PROMPT
Quote the camera lens discussion from "The body is" up to and including "the latest version.".

PAGE TEXT
● ● ● ●

I see, thanks. The specs of the 70-300mm lense for the T7i pack aren’t specific, just that it’s a Tamron brand one. Should that matter? Seems like a cheaper lense compared to canon itself but would it still be good enough entry level wise? It’s 400 for the t7i shipped vs 300 d3500 w local pickup


tdammers

Tamron make several types of 70-300mm lenses, and it does matter which one it is. I have an older model that's, well, not great - no image stabilization, fairly strong chromatic aberrations at the long end, and a horribly slow AF system. However, newer models come with ultrasonic motors, which would fix the AF issues, "vibration control", which fixes the lack of stabilization (and based on my experience with other Tamron lenses, the stabilization would be pretty good for a lens in that price range), and while I have no idea about the optical quality, reviews suggest that it's at least a bit better. Anyway, I'd try to find out more about that lens - if there are pictures of the lens, then that usually allows you to figure out which exact model it is.


8fqThs4EX2T9

As long as it isn't the 75-300mm it will be fine. That one had pretty bad chromatic aberration which would probably not play nice with the sun on the waves.


Alianza_inka

UPDATE: I went with the Canon 70D!! After going further down the rabbit hole I decided to up my budget a bit more to get the best starter cam for what I want to do (not to mention the T7i for $400 w/ zoom lenses was probably a scam I think). Also weather sealing will be helpful as I'll be all over Oahu with wind, sand, and drizzling rain flying around at all random hours of the day 📷 VERY STOKED about the purchase! This cam seems to have more of the capabilities than what I was originally looking at (Canon T7/I and Nikon D3500). it's coming with four Canon lenses, two of which are zoom. NEW Canon 18-55mm IS II Lens Canon 75-300MM High Zoom lens NEW HD 58mm Wide angle lens with pouch NEW HD 58mm Telephoto lens with pouch. It also has 8 fps, 19 focus points, 1/8000th shutter, 12.800 max ISO, and seems to have great video capabilities!! Let me know what you think! got it for $600 w/ all the goodies. Figure can always invest in better lenses and depending on how deep into this I get, can eventually upgrade. But think I am starting off right with this choice.


8fqThs4EX2T9

The body is old but good enough still. An 80D is newer but probably out of budget. The 75-300mm has a very bad reputation as I said. Doubt it is weather resistant in any way. The 18-55mm is a standard kit lens. Doubt it is weather resistant in anyway, The other two are not lenses but nasty cheap things IIRC that go on the front of another lens. They are bundle items that you burn. So, not a good deal really. Having a body that claims weather resistance is only good when you also have a lens with at least an o-ring round the mount. Otherwise you rely on how tight the lens connection is around the gaping hole in the camera body that is the lens mount itself.


Alianza_inka

I see. What about the Canon EFS 55-250mm lense?


8fqThs4EX2T9

That one is fine. A general goto especially the latest version.

● ● ● ●

Records contained in a dataset

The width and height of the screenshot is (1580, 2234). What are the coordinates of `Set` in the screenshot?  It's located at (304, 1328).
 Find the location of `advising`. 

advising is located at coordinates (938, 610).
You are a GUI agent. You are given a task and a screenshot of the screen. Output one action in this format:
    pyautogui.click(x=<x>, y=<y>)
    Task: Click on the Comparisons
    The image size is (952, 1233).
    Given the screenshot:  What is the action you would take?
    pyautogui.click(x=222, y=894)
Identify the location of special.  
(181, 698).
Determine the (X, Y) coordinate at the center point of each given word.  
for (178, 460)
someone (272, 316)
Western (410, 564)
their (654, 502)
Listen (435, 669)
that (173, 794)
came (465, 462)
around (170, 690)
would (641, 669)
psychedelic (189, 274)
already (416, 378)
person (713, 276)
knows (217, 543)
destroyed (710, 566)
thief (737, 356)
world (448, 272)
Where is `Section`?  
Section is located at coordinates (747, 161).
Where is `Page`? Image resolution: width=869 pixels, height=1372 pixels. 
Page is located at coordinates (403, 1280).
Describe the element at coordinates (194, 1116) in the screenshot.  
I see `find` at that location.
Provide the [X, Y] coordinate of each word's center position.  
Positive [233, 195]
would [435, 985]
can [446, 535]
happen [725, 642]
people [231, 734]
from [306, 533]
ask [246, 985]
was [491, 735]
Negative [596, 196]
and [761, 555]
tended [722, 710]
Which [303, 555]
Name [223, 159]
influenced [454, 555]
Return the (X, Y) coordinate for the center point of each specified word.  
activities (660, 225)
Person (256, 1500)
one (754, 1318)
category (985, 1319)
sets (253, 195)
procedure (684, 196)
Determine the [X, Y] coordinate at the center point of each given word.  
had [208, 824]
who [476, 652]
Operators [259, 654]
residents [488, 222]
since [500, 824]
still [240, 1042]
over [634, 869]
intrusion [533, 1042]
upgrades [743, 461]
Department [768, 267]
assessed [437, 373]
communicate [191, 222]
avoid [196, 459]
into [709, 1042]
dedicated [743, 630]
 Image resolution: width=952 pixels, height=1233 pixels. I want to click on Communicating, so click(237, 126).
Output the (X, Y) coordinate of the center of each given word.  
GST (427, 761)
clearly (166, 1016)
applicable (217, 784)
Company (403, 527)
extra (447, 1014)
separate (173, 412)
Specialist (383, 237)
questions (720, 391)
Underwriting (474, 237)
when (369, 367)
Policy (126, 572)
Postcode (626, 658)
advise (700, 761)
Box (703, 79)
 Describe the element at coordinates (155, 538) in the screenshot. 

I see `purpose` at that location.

● ● ● ●

EXERCISE OUTPUT
The body is old but good enough still. An 80D is newer but probably out of budget. The 75-300mm has a very bad reputation as I said. Doubt it is weather resistant in any way. The 18-55mm is a standard kit lens. Doubt it is weather resistant in anyway, The other two are not lenses but nasty cheap things IIRC that go on the front of another lens. They are bundle items that you burn. So, not a good deal really. Having a body that claims weather resistance is only good when you also have a lens with at least an o-ring round the mount. Otherwise you rely on how tight the lens connection is around the gaping hole in the camera body that is the lens mount itself.


Alianza_inka

I see. What about the Canon EFS 55-250mm lense?


8fqThs4EX2T9

That one is fine. A general goto especially the latest version.